DATA SHOWN →
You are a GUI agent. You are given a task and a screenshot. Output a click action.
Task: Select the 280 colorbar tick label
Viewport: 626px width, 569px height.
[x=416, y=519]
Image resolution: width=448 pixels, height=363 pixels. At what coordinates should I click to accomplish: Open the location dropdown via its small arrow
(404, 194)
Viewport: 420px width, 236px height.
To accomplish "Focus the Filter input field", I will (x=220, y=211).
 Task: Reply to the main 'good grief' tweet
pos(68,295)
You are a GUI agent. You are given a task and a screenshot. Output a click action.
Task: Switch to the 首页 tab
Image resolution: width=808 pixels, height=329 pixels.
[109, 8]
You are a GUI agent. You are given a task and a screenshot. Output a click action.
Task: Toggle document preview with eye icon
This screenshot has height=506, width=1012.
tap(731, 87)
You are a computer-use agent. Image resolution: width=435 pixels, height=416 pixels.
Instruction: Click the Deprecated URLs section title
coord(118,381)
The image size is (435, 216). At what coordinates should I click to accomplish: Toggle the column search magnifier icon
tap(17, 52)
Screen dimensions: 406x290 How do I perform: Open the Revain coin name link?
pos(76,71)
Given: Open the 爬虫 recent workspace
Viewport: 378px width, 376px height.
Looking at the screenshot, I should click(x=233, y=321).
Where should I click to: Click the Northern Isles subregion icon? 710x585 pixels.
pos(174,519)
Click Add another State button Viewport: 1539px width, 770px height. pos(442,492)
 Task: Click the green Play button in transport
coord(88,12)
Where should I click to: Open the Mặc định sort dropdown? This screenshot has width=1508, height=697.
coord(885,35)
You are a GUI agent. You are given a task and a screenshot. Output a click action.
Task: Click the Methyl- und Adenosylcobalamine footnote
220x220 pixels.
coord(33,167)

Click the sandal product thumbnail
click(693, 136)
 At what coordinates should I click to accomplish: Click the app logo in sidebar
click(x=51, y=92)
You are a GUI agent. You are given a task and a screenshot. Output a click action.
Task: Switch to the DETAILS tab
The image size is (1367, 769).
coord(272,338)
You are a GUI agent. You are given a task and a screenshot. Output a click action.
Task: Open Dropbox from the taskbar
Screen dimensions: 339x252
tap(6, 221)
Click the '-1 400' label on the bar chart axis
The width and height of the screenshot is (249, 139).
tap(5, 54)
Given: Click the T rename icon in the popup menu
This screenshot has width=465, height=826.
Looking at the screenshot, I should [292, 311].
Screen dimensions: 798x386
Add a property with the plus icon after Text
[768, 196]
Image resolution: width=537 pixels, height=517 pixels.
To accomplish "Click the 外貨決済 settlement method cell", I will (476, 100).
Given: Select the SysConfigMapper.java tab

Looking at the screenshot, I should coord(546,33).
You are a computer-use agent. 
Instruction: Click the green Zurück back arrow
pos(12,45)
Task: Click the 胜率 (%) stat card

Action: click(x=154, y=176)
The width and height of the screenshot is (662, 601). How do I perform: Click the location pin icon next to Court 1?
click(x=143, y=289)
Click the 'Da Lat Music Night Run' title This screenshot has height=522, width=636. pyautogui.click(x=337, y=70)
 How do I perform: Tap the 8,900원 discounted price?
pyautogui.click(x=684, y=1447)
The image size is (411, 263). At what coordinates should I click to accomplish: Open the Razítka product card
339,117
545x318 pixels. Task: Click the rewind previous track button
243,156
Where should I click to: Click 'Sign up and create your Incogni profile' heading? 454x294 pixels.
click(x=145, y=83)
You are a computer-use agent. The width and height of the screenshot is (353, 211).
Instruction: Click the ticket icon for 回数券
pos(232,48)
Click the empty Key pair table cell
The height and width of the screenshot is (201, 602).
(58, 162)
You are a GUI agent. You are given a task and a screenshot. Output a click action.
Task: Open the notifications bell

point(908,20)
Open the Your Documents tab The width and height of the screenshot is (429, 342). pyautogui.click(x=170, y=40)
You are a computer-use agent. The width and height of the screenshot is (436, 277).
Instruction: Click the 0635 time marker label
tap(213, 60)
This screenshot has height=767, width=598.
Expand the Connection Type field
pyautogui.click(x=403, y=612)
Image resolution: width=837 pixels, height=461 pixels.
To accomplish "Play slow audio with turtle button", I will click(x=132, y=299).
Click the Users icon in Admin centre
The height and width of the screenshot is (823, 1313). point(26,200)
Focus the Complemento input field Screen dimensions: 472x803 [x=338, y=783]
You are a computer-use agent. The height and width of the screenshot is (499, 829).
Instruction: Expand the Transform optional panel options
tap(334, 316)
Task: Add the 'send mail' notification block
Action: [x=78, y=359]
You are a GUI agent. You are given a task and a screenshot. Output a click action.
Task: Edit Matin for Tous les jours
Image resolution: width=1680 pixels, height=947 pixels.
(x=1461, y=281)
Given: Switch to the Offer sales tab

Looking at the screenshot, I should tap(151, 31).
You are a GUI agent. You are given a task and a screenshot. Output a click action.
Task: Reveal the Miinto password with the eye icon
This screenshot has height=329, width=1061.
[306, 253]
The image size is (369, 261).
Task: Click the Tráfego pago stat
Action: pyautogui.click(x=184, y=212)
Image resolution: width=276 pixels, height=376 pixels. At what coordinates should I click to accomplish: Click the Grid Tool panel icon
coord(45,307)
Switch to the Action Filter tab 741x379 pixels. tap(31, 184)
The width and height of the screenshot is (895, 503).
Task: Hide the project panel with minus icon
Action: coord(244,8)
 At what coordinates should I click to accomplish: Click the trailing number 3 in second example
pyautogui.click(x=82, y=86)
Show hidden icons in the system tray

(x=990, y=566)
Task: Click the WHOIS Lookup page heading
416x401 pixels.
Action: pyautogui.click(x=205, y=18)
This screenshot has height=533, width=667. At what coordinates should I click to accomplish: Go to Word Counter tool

THE TASK → Copy the entries above exactly, leaving none out.

RESPONSE TO THIS TASK →
You are a GUI agent. You are given a task and a screenshot. Output a click action.
Task: Select the 280 colorbar tick label
Viewport: 626px width, 569px height.
[x=416, y=519]
Image resolution: width=448 pixels, height=363 pixels. At what coordinates should I click to accomplish: Open the location dropdown via its small arrow
(404, 194)
Viewport: 420px width, 236px height.
To accomplish "Focus the Filter input field", I will (x=220, y=211).
 Task: Reply to the main 'good grief' tweet
pos(68,295)
You are a GUI agent. You are given a task and a screenshot. Output a click action.
Task: Switch to the 首页 tab
Image resolution: width=808 pixels, height=329 pixels.
[109, 8]
You are a GUI agent. You are given a task and a screenshot. Output a click action.
Task: Toggle document preview with eye icon
This screenshot has height=506, width=1012.
tap(731, 87)
You are a computer-use agent. Image resolution: width=435 pixels, height=416 pixels.
Instruction: Click the Deprecated URLs section title
coord(118,381)
The image size is (435, 216). At what coordinates should I click to accomplish: Toggle the column search magnifier icon
tap(17, 52)
Screen dimensions: 406x290 How do I perform: Open the Revain coin name link?
pos(76,71)
Given: Open the 爬虫 recent workspace
Viewport: 378px width, 376px height.
Looking at the screenshot, I should click(x=233, y=321).
Where should I click to: Click the Northern Isles subregion icon? 710x585 pixels.
pos(174,519)
Click Add another State button Viewport: 1539px width, 770px height. pos(442,492)
 Task: Click the green Play button in transport
coord(88,12)
Where should I click to: Open the Mặc định sort dropdown? This screenshot has width=1508, height=697.
coord(885,35)
You are a GUI agent. You are given a task and a screenshot. Output a click action.
Task: Click the Methyl- und Adenosylcobalamine footnote
220x220 pixels.
coord(33,167)

Click the sandal product thumbnail
click(693, 136)
 At what coordinates should I click to accomplish: Click the app logo in sidebar
click(x=51, y=92)
You are a GUI agent. You are given a task and a screenshot. Output a click action.
Task: Switch to the DETAILS tab
The image size is (1367, 769).
coord(272,338)
You are a GUI agent. You are given a task and a screenshot. Output a click action.
Task: Open Dropbox from the taskbar
Screen dimensions: 339x252
tap(6, 221)
Click the '-1 400' label on the bar chart axis
The width and height of the screenshot is (249, 139).
tap(5, 54)
Given: Click the T rename icon in the popup menu
This screenshot has width=465, height=826.
Looking at the screenshot, I should [292, 311].
Screen dimensions: 798x386
Add a property with the plus icon after Text
[768, 196]
Image resolution: width=537 pixels, height=517 pixels.
To accomplish "Click the 外貨決済 settlement method cell", I will (476, 100).
Given: Select the SysConfigMapper.java tab

Looking at the screenshot, I should coord(546,33).
You are a computer-use agent. 
Instruction: Click the green Zurück back arrow
pos(12,45)
Task: Click the 胜率 (%) stat card

Action: click(x=154, y=176)
The width and height of the screenshot is (662, 601). How do I perform: Click the location pin icon next to Court 1?
click(x=143, y=289)
Click the 'Da Lat Music Night Run' title This screenshot has height=522, width=636. pyautogui.click(x=337, y=70)
 How do I perform: Tap the 8,900원 discounted price?
pyautogui.click(x=684, y=1447)
The image size is (411, 263). At what coordinates should I click to accomplish: Open the Razítka product card
339,117
545x318 pixels. Task: Click the rewind previous track button
243,156
Where should I click to: Click 'Sign up and create your Incogni profile' heading? 454x294 pixels.
click(x=145, y=83)
You are a computer-use agent. The width and height of the screenshot is (353, 211).
Instruction: Click the ticket icon for 回数券
pos(232,48)
Click the empty Key pair table cell
The height and width of the screenshot is (201, 602).
(58, 162)
You are a GUI agent. You are given a task and a screenshot. Output a click action.
Task: Open the notifications bell

point(908,20)
Open the Your Documents tab The width and height of the screenshot is (429, 342). pyautogui.click(x=170, y=40)
You are a computer-use agent. The width and height of the screenshot is (436, 277).
Instruction: Click the 0635 time marker label
tap(213, 60)
This screenshot has height=767, width=598.
Expand the Connection Type field
pyautogui.click(x=403, y=612)
Image resolution: width=837 pixels, height=461 pixels.
To accomplish "Play slow audio with turtle button", I will click(x=132, y=299).
Click the Users icon in Admin centre
The height and width of the screenshot is (823, 1313). point(26,200)
Focus the Complemento input field Screen dimensions: 472x803 [x=338, y=783]
You are a computer-use agent. The height and width of the screenshot is (499, 829).
Instruction: Expand the Transform optional panel options
tap(334, 316)
Task: Add the 'send mail' notification block
Action: [x=78, y=359]
You are a GUI agent. You are given a task and a screenshot. Output a click action.
Task: Edit Matin for Tous les jours
Image resolution: width=1680 pixels, height=947 pixels.
(x=1461, y=281)
Given: Switch to the Offer sales tab

Looking at the screenshot, I should tap(151, 31).
You are a GUI agent. You are given a task and a screenshot. Output a click action.
Task: Reveal the Miinto password with the eye icon
This screenshot has height=329, width=1061.
[306, 253]
The image size is (369, 261).
Task: Click the Tráfego pago stat
Action: pyautogui.click(x=184, y=212)
Image resolution: width=276 pixels, height=376 pixels. At what coordinates should I click to accomplish: Click the Grid Tool panel icon
coord(45,307)
Switch to the Action Filter tab 741x379 pixels. tap(31, 184)
The width and height of the screenshot is (895, 503).
Task: Hide the project panel with minus icon
Action: coord(244,8)
 At what coordinates should I click to accomplish: Click the trailing number 3 in second example
pyautogui.click(x=82, y=86)
Show hidden icons in the system tray

(x=990, y=566)
Task: Click the WHOIS Lookup page heading
416x401 pixels.
Action: pyautogui.click(x=205, y=18)
This screenshot has height=533, width=667. At what coordinates should I click to accomplish: Go to Word Counter tool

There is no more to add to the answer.